- Palai Location in Khyber Pakhtunkhwa Palai Location in Pakistan
- Coordinates: 34°30′49.6″N 72°04′48.4″E﻿ / ﻿34.513778°N 72.080111°E
- Country: Pakistan
- Province: Khyber Pakhtunkhwa
- District: Malakand
- Time zone: UTC+5 (PST)

= Palai, Malakand =

Palai is an administrative unit, known as Union council, of Malakand District in the Khyber Pakhtunkhwa province of Pakistan. It is renowned for its blood-red oranges due to the rich and well-drained soil found there.

Palai is also said to be the birthplace of Pushto folktale characters Adam Khan and Durkhani.The most prominent and leading figures of this village are Khan Sarbuland khan and Mashar Saeed Khan.

Palai is a large union council in Malakand with six lovely villages. It covers a beautiful area from Kohi Barmol to Buner, including Banjer Baba, a popular spot for tourists. Palai is next to Thana, Malakand, near Chirat Ghar, known for its stunning chinar trees and Geerband waterfall.

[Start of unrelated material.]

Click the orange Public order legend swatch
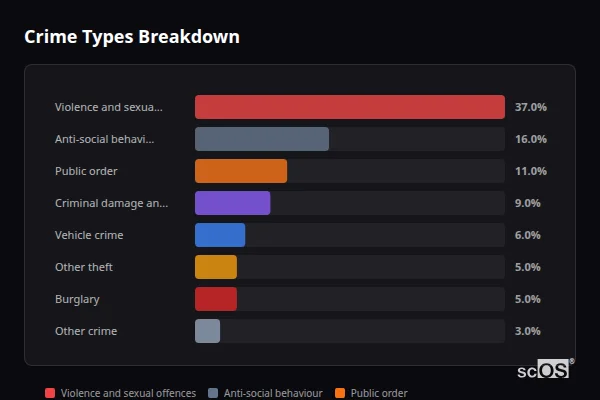The width and height of the screenshot is (600, 400). coord(340,393)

The Swat Motorway runs through Palai, making it one of the prettiest parts of the route. Two famous tunnels of the motorway are found here.

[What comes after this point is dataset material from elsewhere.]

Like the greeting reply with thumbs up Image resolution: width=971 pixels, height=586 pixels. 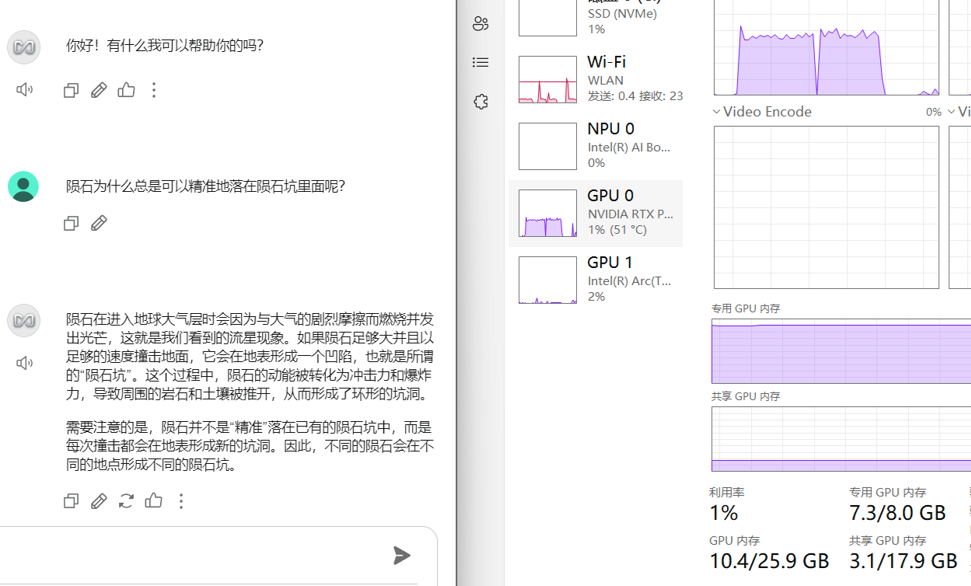click(x=126, y=90)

Palai is emerging as an educational hub, home to Government Degree College Palai, led by Principal Janger Khan, alongside other schools and colleges in the region.

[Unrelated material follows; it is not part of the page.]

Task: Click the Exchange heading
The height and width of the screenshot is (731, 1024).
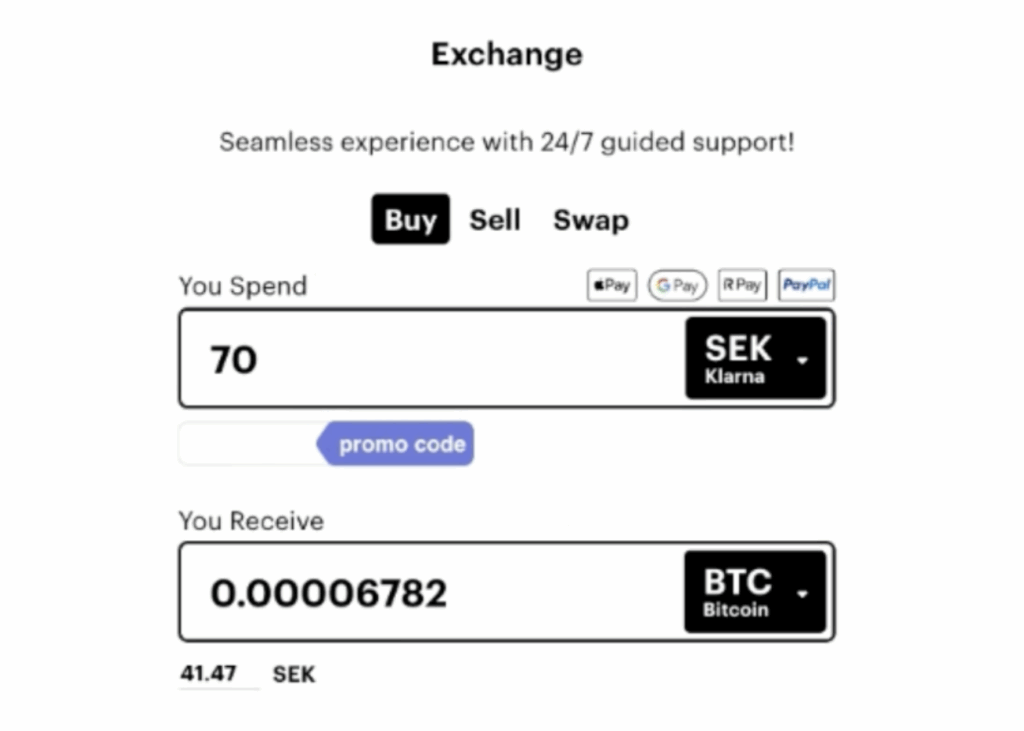Action: coord(507,54)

The area is celebrated for the warmth and hospitality of its people, creating a welcoming haven for visitors.

== Villages ==
Palai Dara includes the villages Ziarat, Zormadai, Sher Khana, Koza Bazdara, Mora Banda and Bara Bazdara.

Adam Khan was born in Koza Bazdara, while Durkhani hailed from Bara Bazdara. Palai Dara has produced several poets including Anwar Hussain Zarin, Khaliq Dad Omeed, and Asfandyar Zia.

== Orchards ==
Palai and its surrounding villages in the Malakand district are famous for their fine-quality produce. This includes fruits such as peaches, guavas, the Palai red blood oranges and many other citrus fruits. The area is home to approximately 171,000 fruit-bearing trees; playing a vital role in the purification of the air and acting as a habitat to countless species of both flora and fauna.

Besides that, the orchards of the area attract tens of thousands of bees during the flowering season every year, serving as a homestead to the honey-making business. In the past few years, the area has observed an exponential increase in the number of trees and orchards, because of the government's arrangement of the water canal.

The construction of Swat Expressway (especially Palai Interchange) is supposed to take the area's agriculture and apiculture industries to a whole new level. This is because, the producers will get an opportunity to showcase their products in bigger markets; both nationally and internationally for the first time in history.